Spin-to-win is the name of the game in DreamSail’s Blade Ballet…
The number of games built for local multiplayer competition, as opposed to traditional fighting games, has been on the rise for the past several years. The genre contains two types of games, with games like Niddhog or Samurai Gun emphasizing tight controls and simplicity of competition, and titles like Gang Beasts and Duck Game embracing chaos and complexity. Blade Ballet, a new game from DreamSail Games, is firmly in the latter category.

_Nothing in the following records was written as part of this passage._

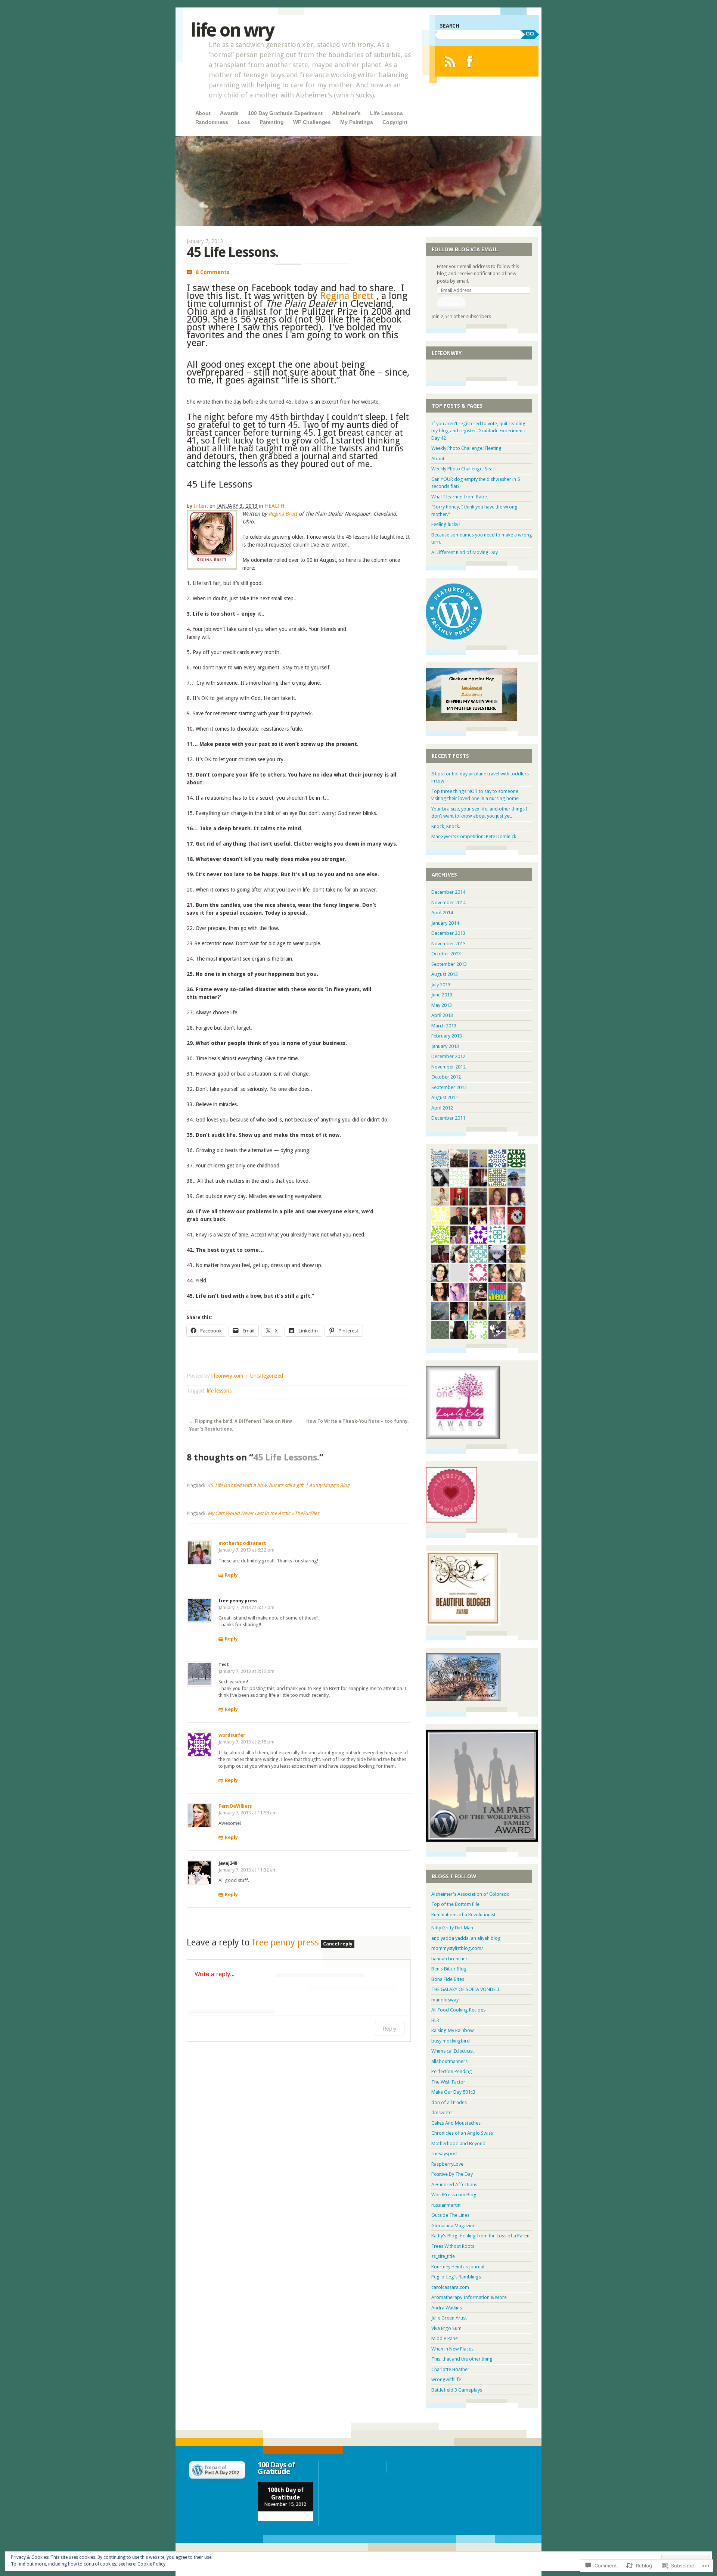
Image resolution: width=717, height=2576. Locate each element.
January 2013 (445, 1046)
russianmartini (446, 2205)
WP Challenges (312, 122)
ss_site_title (443, 2256)
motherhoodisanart (242, 1543)
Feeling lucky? (445, 524)
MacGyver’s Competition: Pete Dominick (473, 836)
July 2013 (440, 984)
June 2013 (441, 995)
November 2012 (448, 1067)
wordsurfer (231, 1735)
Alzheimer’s (346, 113)
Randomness (212, 122)
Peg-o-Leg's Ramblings (456, 2277)
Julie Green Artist (449, 2318)
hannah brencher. (450, 1958)
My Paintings (356, 122)
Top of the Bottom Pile (455, 1904)
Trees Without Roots (452, 2246)
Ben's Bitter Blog (449, 1969)
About (203, 113)
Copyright (394, 122)
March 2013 (443, 1026)
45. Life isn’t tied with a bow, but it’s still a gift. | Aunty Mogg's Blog (279, 1485)
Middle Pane (444, 2338)
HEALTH (274, 506)
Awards (229, 113)
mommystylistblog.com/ (457, 1948)
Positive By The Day (452, 2174)
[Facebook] (470, 61)
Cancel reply (338, 1944)
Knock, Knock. (445, 826)
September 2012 (449, 1087)
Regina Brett (347, 295)
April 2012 (442, 1108)
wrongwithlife (446, 2379)
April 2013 (442, 1015)
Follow (451, 304)
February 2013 (446, 1036)
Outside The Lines (450, 2215)
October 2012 (446, 1077)
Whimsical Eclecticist (452, 2051)
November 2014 (448, 902)
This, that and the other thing (462, 2359)
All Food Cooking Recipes (458, 2010)
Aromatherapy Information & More (469, 2297)
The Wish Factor (448, 2082)
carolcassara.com (450, 2287)
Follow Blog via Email (465, 249)
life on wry (232, 30)
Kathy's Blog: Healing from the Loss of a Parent (481, 2236)
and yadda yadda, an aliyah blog (466, 1938)
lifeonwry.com (227, 1376)
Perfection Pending (451, 2071)
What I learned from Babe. (459, 497)
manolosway (445, 2000)
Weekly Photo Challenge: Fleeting (466, 448)
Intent (201, 506)
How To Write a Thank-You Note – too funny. (357, 1425)
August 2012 (444, 1097)
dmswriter (442, 2112)
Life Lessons (386, 113)
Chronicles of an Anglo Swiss (462, 2133)
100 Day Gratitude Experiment (285, 113)
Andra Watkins (446, 2308)
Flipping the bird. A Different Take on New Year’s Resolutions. (240, 1425)
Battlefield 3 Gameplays (456, 2390)
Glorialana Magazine (453, 2225)
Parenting (272, 122)
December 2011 (448, 1118)
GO (530, 34)
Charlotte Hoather (450, 2369)
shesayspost (444, 2153)
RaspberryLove (447, 2164)
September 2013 (449, 964)
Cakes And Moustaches (456, 2123)
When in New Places (452, 2349)
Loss (244, 122)
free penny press (285, 1942)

The art style and graphics of Blade Ballet work fairly well together and look pretty nice, if perhaps a little plain. There just isn’t much to say about the game’s style. It isn’t a bad looking game by any stretch of the imagination, it just doesn’t do too much to stand out. What Blade Ballet lacks in style it makes up for in personality, however. The visuals aren’t the most eye-catching, but they do a good job, along with the sound design and music of conveying a lively, whimsical atmosphere which is one of the game’s primary strengths
The gameplay of Blade Ballet is fairly fun and gets more fun the more people are involved, which is par for the course in games of this type, or any type of game. Players control one of up to four hovering, spinning robots with a variety of weapons, defenses and powers. Players control the direction of the bot’s movement with the left thumbstick and the direction of spin with the shoulder buttons. Bots also jump and deploy special abilities using the face buttons. Overall, the control scheme is intuitive and simple to use, which is a crucial aspect for a game like this. In one versus one matchups, the combat is a bit strategic but mostly silly with common accidental deaths. As players are added, the gameplay gets less strategic and becomes more of a free for all, which is sort of the point.

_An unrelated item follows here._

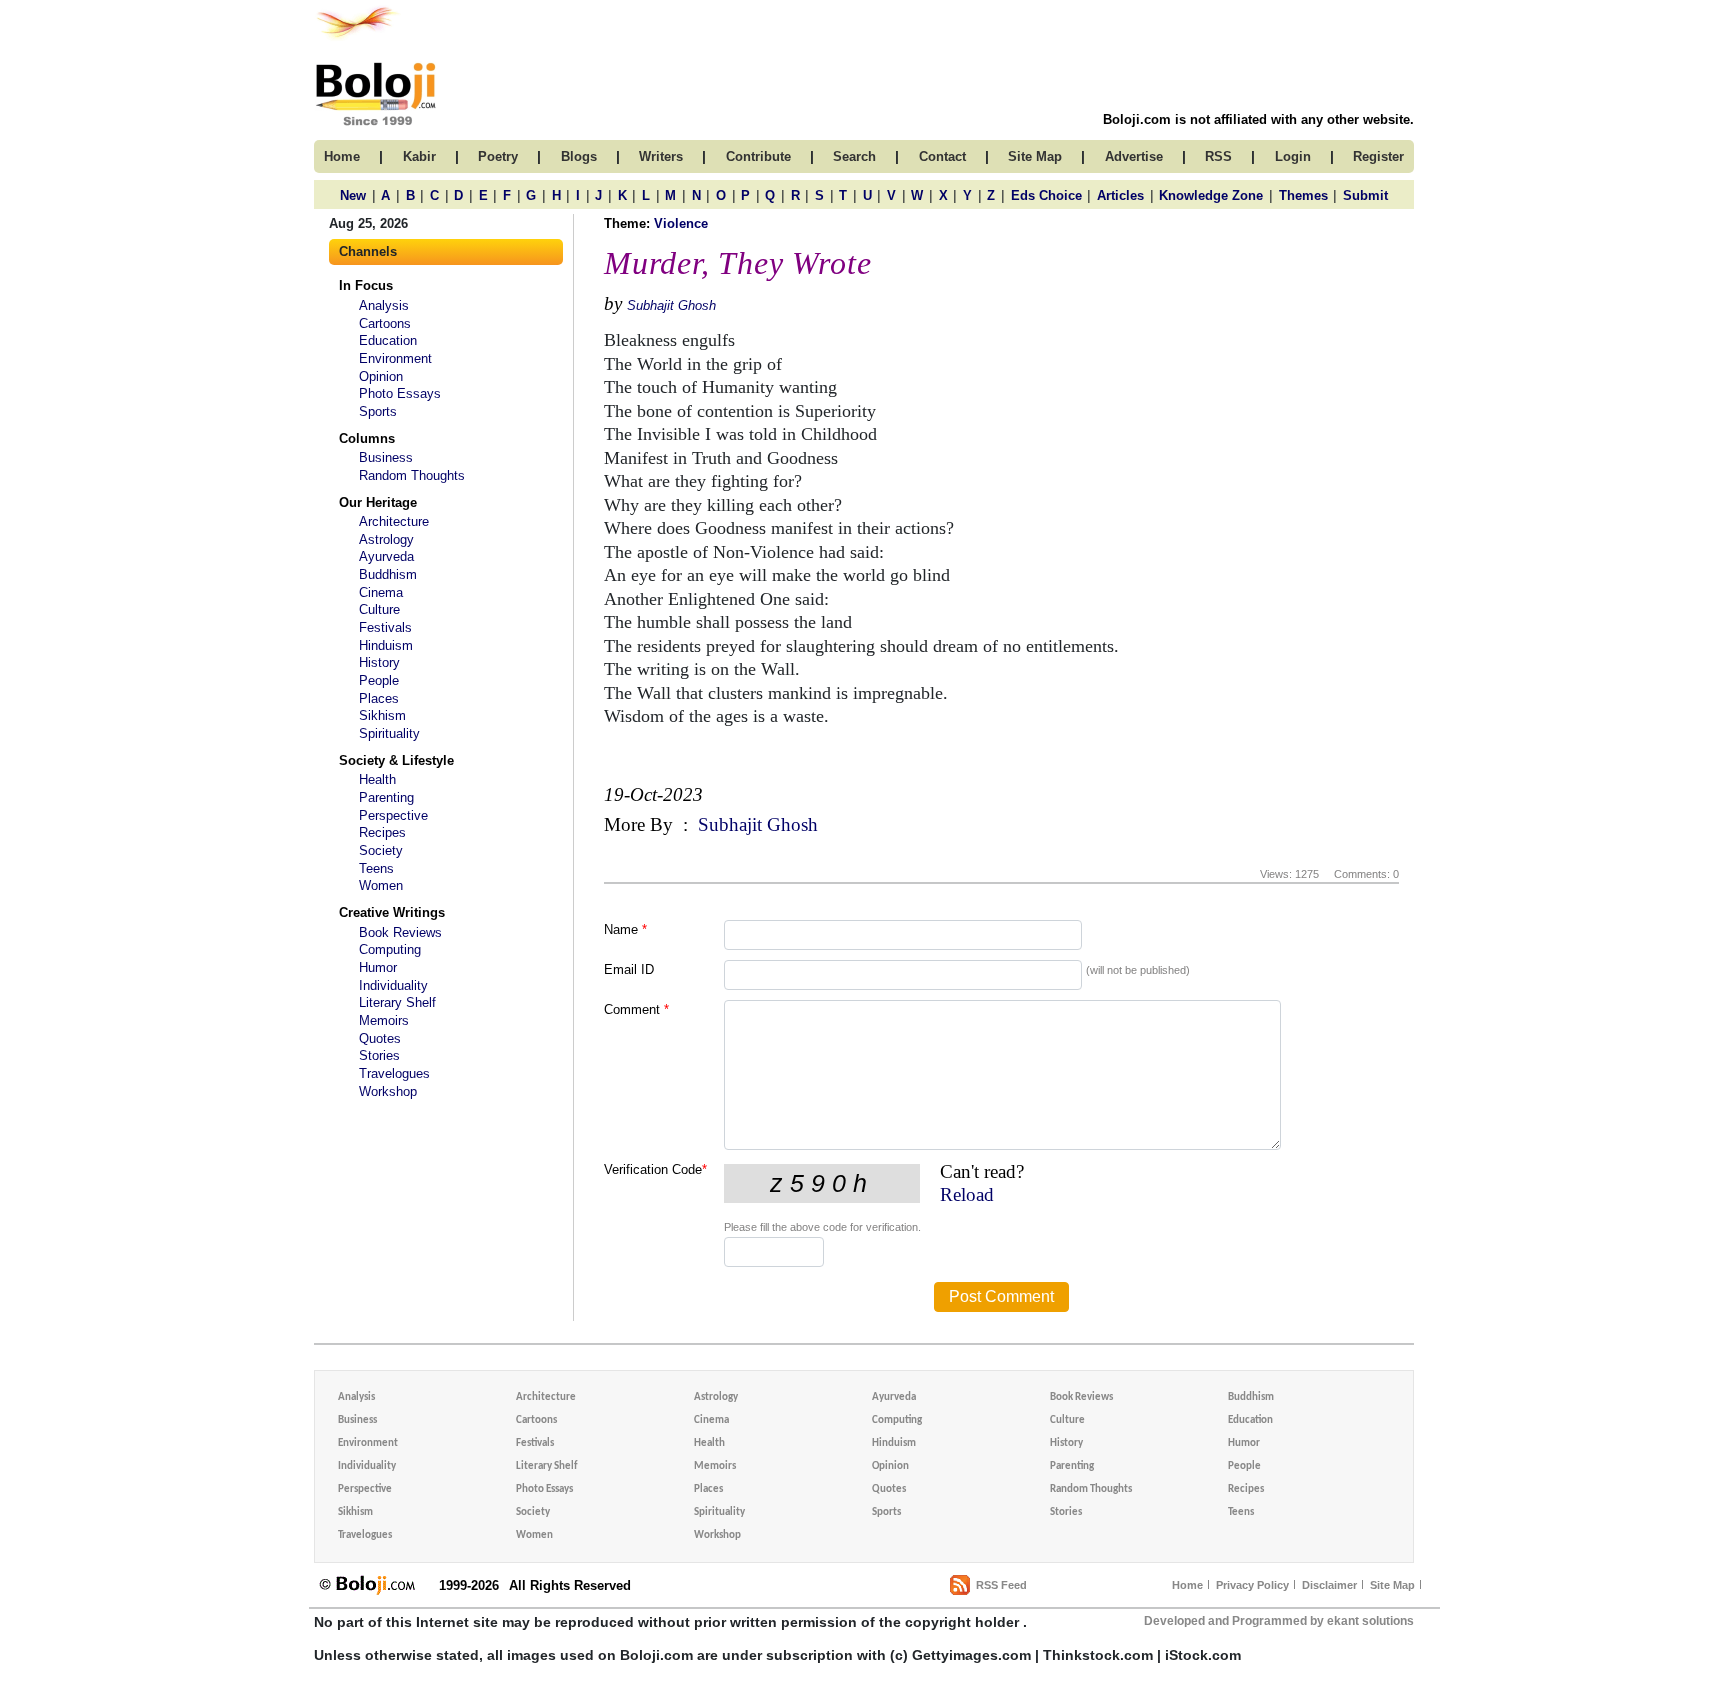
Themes (1303, 195)
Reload (967, 1194)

The Robots of Blade Ballet are a fairly balanced group of characters that will fit a reasonably wide swath of play styles. Some are faster, lightly shielded bots made for offense, others more beefy, built to survive. Some bots are more focused on spinning attacks, others on straight line dash attacks. Attributes like movement and spin speed are different from one robot to the next, as well. One ability, a straight line lunge, gets reused for multiple bots without a great deal of change, which seems a bit unimaginative.
There are currently three playable modes available in Blade Ballet, Robomination, Overclocked, and Blade Ball. Robomination is the Blade Ballet version of deathmatch, with each player starting with a limited number of respawns and the player achieving the most kills winning the match. Overclocked is a timed deathmatch mode with the player with the most eliminations when time runs out being the winner. Blade Ball is essentially a soccer match grafted on to the existing Blade Ballet gameplay.
The maps in Blade Ballet are, for the most part, well thought out and fun to play on. True to form for this type of game, many of the maps include various environmental hazards that add considerably to the chaos and fun of the game.
Unlike many games of this type, Blade Ballet supports online play. A lot of what makes the game fun, namely having other people in the room, is lost with online play, but it is a nice addition to the game. It must be noted, though, that finding a match on PC was somewhat difficult without resorting to a developer created Discord chat channel. The Discord chat is a nice touch, but its necessity is a bit unfortunate.
Blade Ballet is available on Steam and PS4 for $14.99, which seems to be the going rate for this type of game. In a market that has been flooded with games like this, though, Blade Ballet doesn’t do enough to stand head and shoulders above the rest. It is a good party game, so people who host game nights are a good audience, as are families because of the ease of pick up and play. Kids will also probably have a good time with Blade Ballet. This is a great game for some people, but many simply don’t need another game like Blade Ballet.